Abstract

10088 Background: The GIST registry (reGISTry) is an observational database designed to determine diagnostic method and evaluation of GIST patients outside of clinical trials. We previously described differences in treatment of patients in community versus academic centers (Pisters, Ann Oncol 2011;22:2523-9). Herein we present distinct differences in the diagnosis and initial evaluation of patients with GIST. Methods: The analysis cutoff date was May 2010. Patient demographics, presenting symptoms, diagnostic methodology, and KIT and PDFGRA mutations were described. For localized tumors, size and mitotic index (MI) were collected. Results: 1226 patients were included in this analysis. Initial diagnosis was most commonly made by surgeons (54.6%) and gastroenterologists (15.7%). Primary management decisions were made at time of diagnosis by medical oncologists (53%) and surgeons (53%) (sum >100% due to ≥1 responses/site). 84% were symptomatic at diagnosis, while 16% were diagnosed incidentally. Diagnostic procedure was performed during surgery (75%) and/or by endoscopy (22%) or interventional radiology (11%) using percutaneous core biopsy or fine needle aspirate. Initial diagnostic imaging was by CT scan (76%), endoscopy (25%), ultrasound (12%), or a combination. Most primary GISTs were located in the stomach (55%) or small intestine (28%).

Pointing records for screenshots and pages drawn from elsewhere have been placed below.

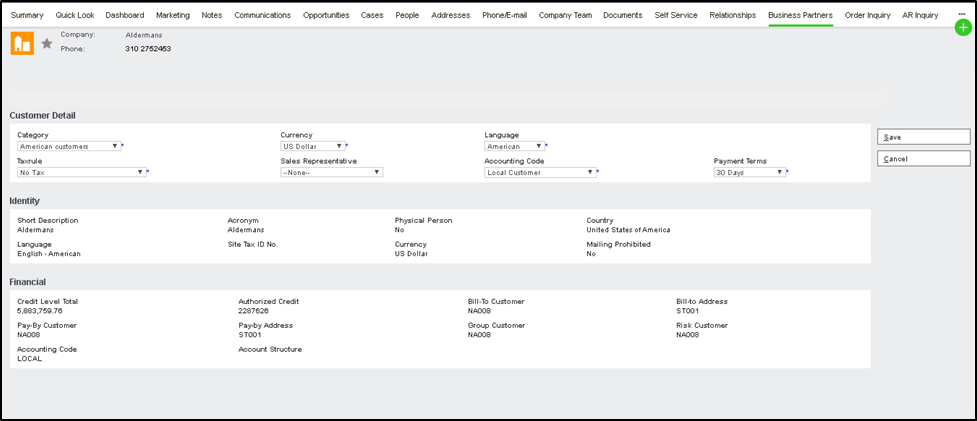Screen dimensions: 977x421
Task: Open the Category dropdown
Action: [68, 146]
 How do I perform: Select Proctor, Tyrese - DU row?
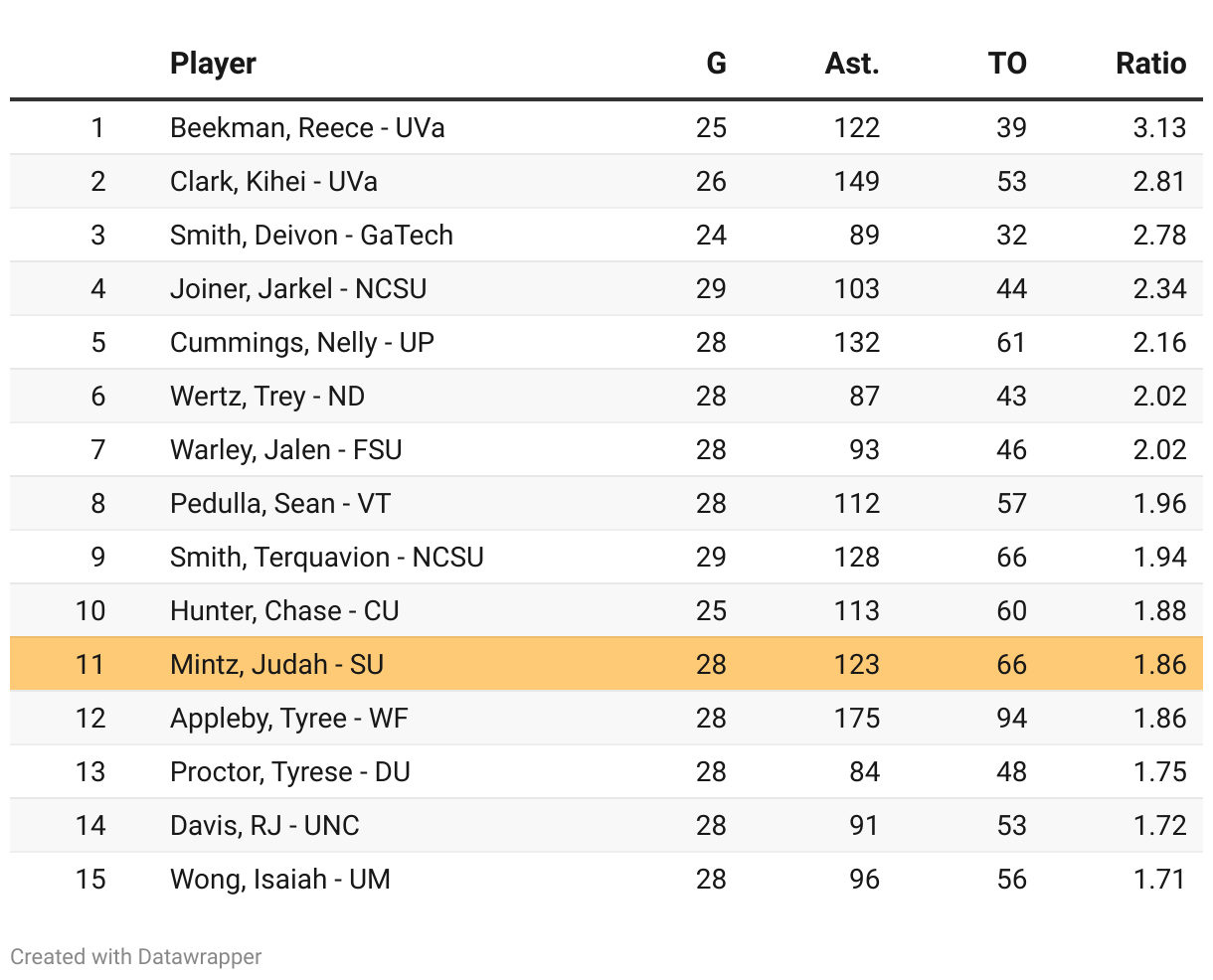click(290, 772)
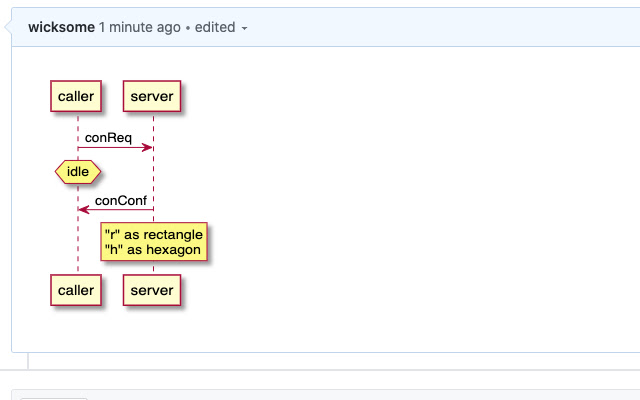Select the yellow rectangle note about shapes
640x400 pixels.
point(154,242)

At diagnosis, localized and metastatic disease was seen in 83% and 17% of patients, respectively, with metastases mainly in the liver (62%) and/or peritoneum (36%). KIT immunostaining was performed in 93% of patients, with 98% positive. Mutation analysis was carried out in 8% of cases (57% KIT exon 11 and 12% exon 9 mutations). Of localized primary tumors, 52% were >5 cm in size and 23% had >5 mitoses per 50 high-power fields. Conclusions: We found that initial diagnosis is made by several different modalities. The majority of GIST patients are managed by medical and surgical oncologists. Most patients with localized tumor were at intermediate risk of recurrence and would be considered for adjuvant imatinib therapy.